Routed Model for Floating IPs on External Network
This use case will allow an external network with a large public IP space to possibly span more than one L2 network. This could allow for improved scale and isolation between AZs while maintaining the appearance of a large external network where floating IPs and networks can float freely.
This use case eliminates one reason for assigning a permanent IP from the floating IP pool for each router. The router will be assigned an IP address on a private routing network. There are still some reasons remaining to assign such a permanent public IP. Default SNAT, DNS forwarding, and proxied metadata requests are among other reasons. Some of these could be modified to also use a private network but that is beyond the scope of this use case.
This use case may also include announcing public networks behind Neutron routers to an upstream router. It does not require learning routes from the upstream router.
MPLS/BGP
Note: This section is based on my own understanding of the blueprint. I would like feedback on it to be sure that I understand correctly.

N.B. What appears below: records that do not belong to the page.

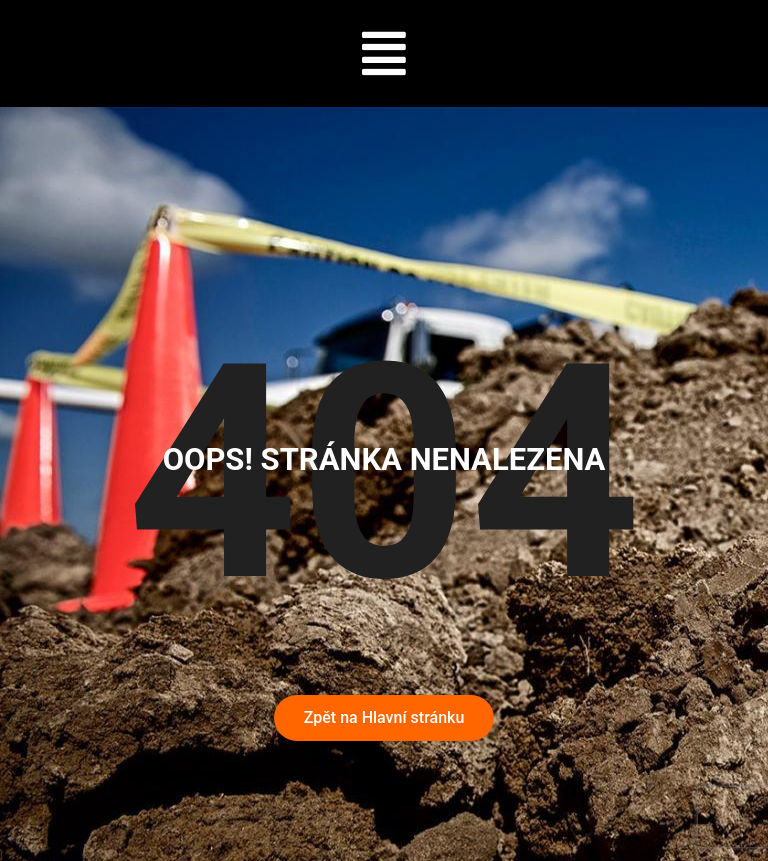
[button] (384, 53)
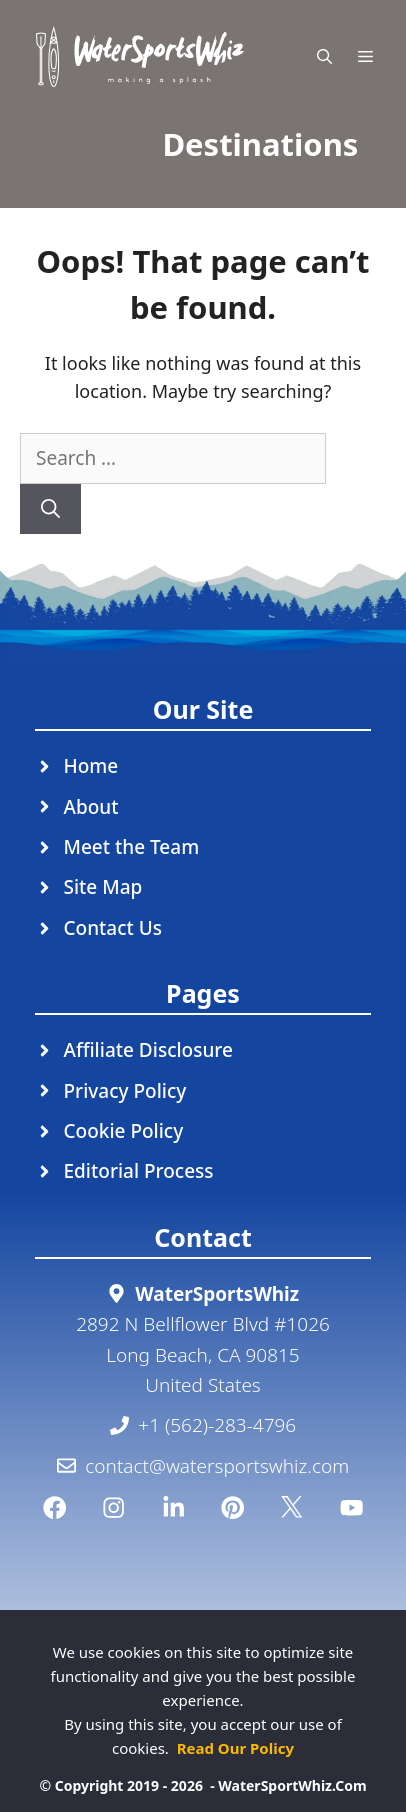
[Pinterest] (232, 1507)
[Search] (50, 509)
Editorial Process (139, 1171)
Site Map (103, 887)
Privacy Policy (125, 1091)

This use case is described in its own blueprint. From the blueprint: "This BP implements partial RFC4364 BGP/MPLS IP Virtual Private Networks (VPNs) support for interconnecting existing network and OpenStack cloud."
This was discussed briefly in the Icehouse summit as part of VPNaaS. It could be argued that this use case is part of VPNaaS rather than dynamic routing.

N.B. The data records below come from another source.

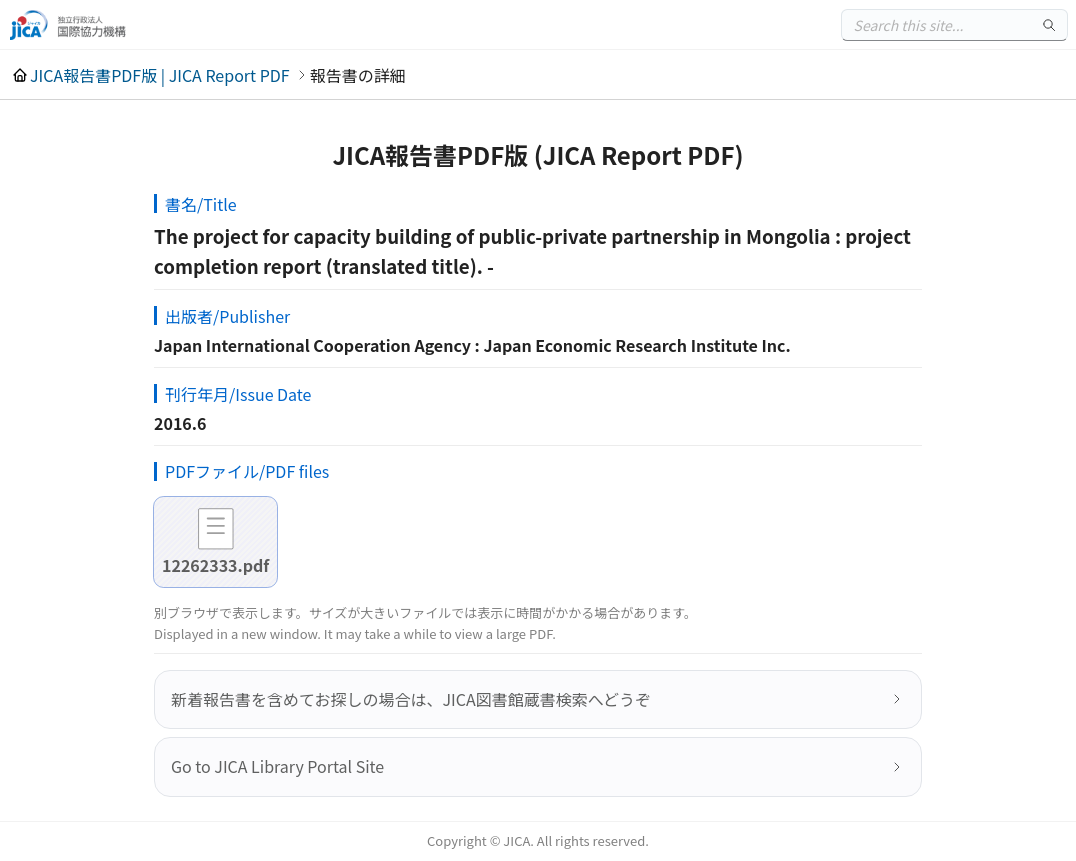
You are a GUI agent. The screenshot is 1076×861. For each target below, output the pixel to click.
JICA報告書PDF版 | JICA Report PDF (160, 75)
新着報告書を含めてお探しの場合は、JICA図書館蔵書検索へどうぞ (411, 699)
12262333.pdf (215, 565)
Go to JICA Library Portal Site (277, 766)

VPNaaS currently has experimental implementations for IPSec and TLS. The VPN endpoint is inserted in to a neutron router. I assume that this implementation of VPNaaS will follow the same model.

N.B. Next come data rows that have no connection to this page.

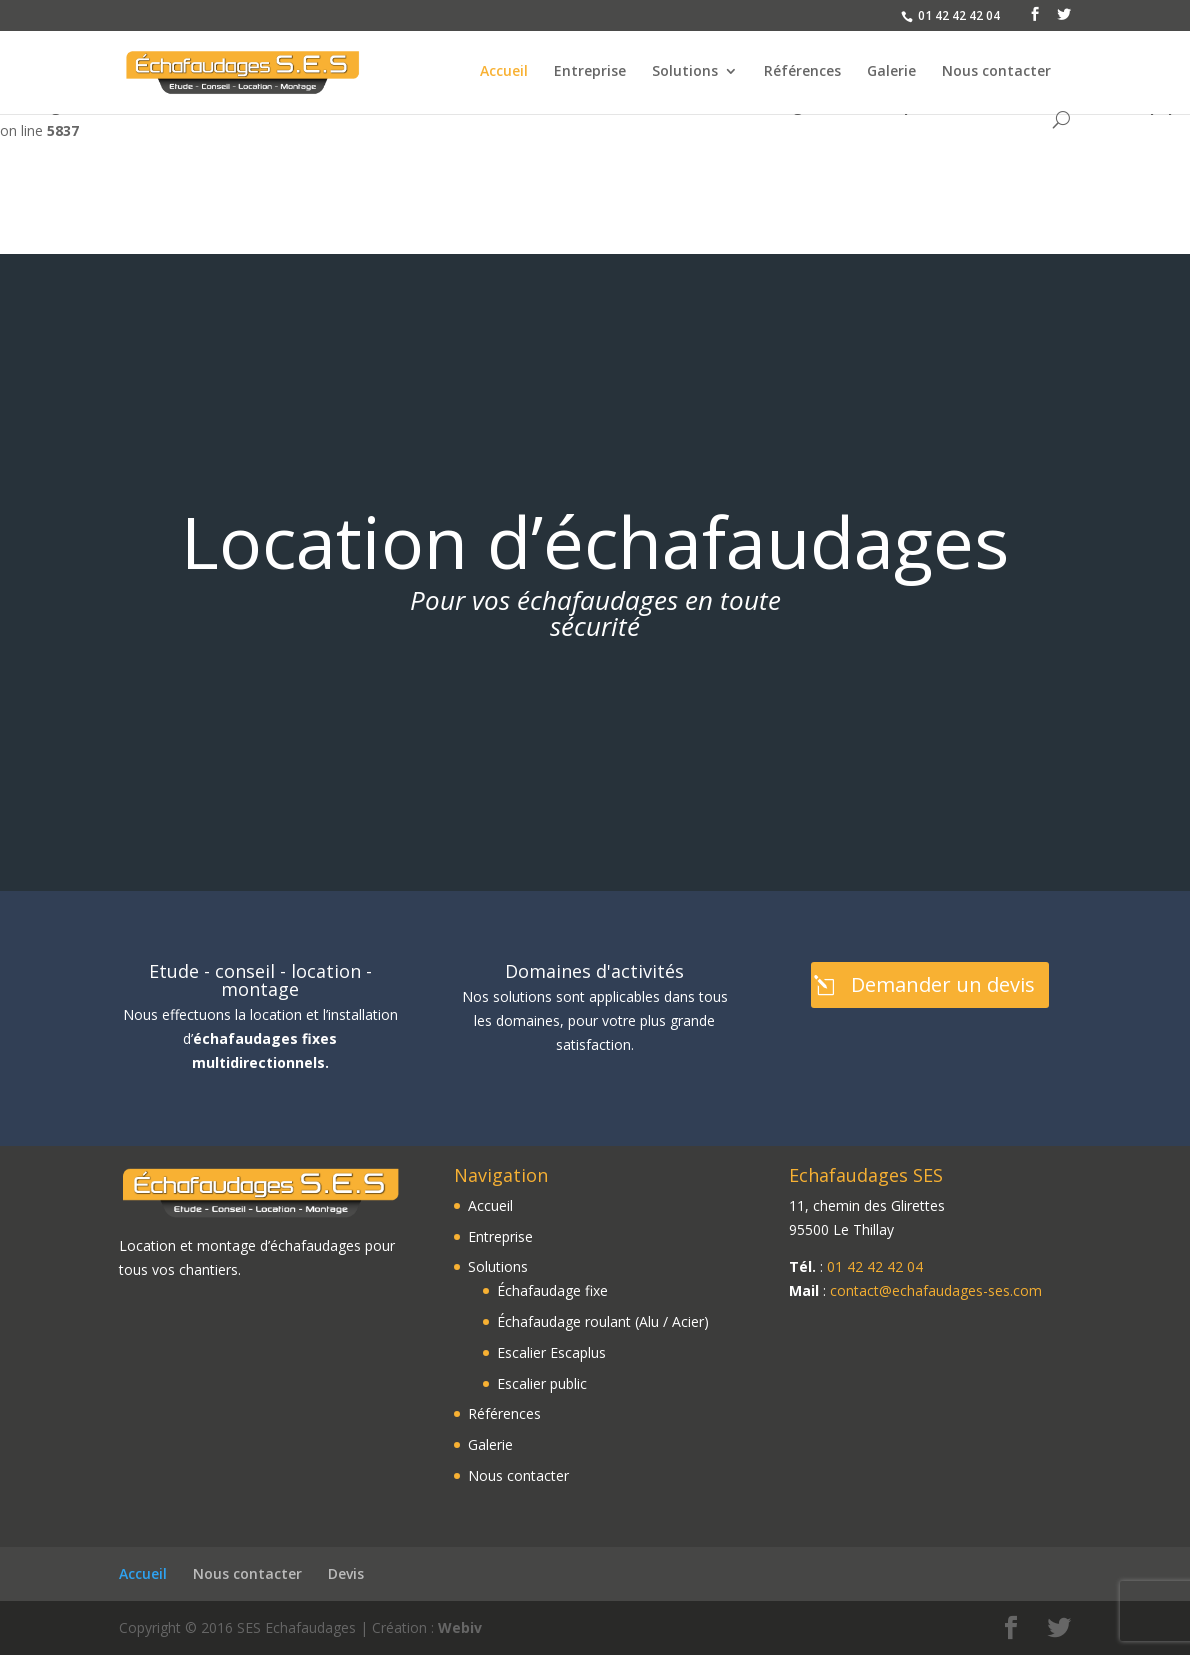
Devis (346, 1573)
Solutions (685, 72)
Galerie (891, 72)
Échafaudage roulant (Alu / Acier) (603, 1321)
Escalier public (542, 1383)
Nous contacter (996, 72)
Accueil (504, 72)
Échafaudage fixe (552, 1290)
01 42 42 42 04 (875, 1266)
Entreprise (590, 72)
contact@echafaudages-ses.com (936, 1290)
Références (802, 72)
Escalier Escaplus (551, 1352)
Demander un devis (943, 984)
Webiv (460, 1627)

Scenario 1: The Neutron Router is the CE
Following the pattern of the other VPNaaS implementations, I imagine that the neutron router will play the role of a CE. It will be a BGP peer to some PE and the route_target / import_target / export_target are exchanged between CE and PE as described in the last paragraph of section 4.3.1 of the RFC.
This type of VPN does not use strong endpoint authentication or encryption to ensure the privacy of the network. Instead it relies on an established relationship between the provider and the customer and a guarantee that the connection between the two is secured. This has some implications on the feasibility of bringing this in to the cloud if the cloud provider happens to be a third party distinct from the provider and the customer.
For example, consider the case where many neutron routers are connected to the same external network. Now, we connect a PE to the network with the goal to establish an MPLS/BPG link between one of the neutron routers acting as the CE to the PE. In this case, how will the provider securely determine the appropriate VRF for the customer’s traffic?
If I were the customer, I would be very nervous about using this shared external network as the “attachment circuit” for my virtual private network. I would insist on a private external network that is only accessible by my tenant. This is an extra constraint on this implementation of VPNaaS that the other implementations do not have. It already requires some configuration outside of Openstack which lessens the value of implementing any of this inside Openstack.
Scenario 2: The VMs are the CEs
This scenario does not follow the pattern of the other VPNaaS implementations. In this scenario the CEs are the VMs themselves and the PE is connected to the same provider network. The Neutron system establishes a single BGP connection with the provider and publishes routes to the known Neutron ports on the network. I’ll have to think through this scenario some more in order to expound.